» **Activity**
Word-for-word transcription is needed for all of the entries.
>>>>>
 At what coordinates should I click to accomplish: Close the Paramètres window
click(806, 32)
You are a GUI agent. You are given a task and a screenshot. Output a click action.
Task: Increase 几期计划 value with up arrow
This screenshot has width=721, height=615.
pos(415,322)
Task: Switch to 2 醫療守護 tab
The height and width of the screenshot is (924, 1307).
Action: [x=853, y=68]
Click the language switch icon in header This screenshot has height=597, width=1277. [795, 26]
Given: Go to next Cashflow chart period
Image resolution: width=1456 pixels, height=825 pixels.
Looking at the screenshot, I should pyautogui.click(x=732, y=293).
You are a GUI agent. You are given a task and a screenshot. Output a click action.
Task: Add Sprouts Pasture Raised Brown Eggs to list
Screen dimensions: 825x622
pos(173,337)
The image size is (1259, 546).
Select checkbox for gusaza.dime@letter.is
<<<<<
» **Result**
 At what coordinates should I click to accomplish: Close the Paramètres window
click(806, 32)
You are a GUI agent. You are given a task and a screenshot. Output a click action.
Task: Increase 几期计划 value with up arrow
This screenshot has width=721, height=615.
pos(415,322)
Task: Switch to 2 醫療守護 tab
The height and width of the screenshot is (924, 1307).
Action: [x=853, y=68]
Click the language switch icon in header This screenshot has height=597, width=1277. [795, 26]
Given: Go to next Cashflow chart period
Image resolution: width=1456 pixels, height=825 pixels.
Looking at the screenshot, I should pyautogui.click(x=732, y=293).
You are a GUI agent. You are given a task and a screenshot. Output a click action.
Task: Add Sprouts Pasture Raised Brown Eggs to list
Screen dimensions: 825x622
pos(173,337)
The image size is (1259, 546).
Select checkbox for gusaza.dime@letter.is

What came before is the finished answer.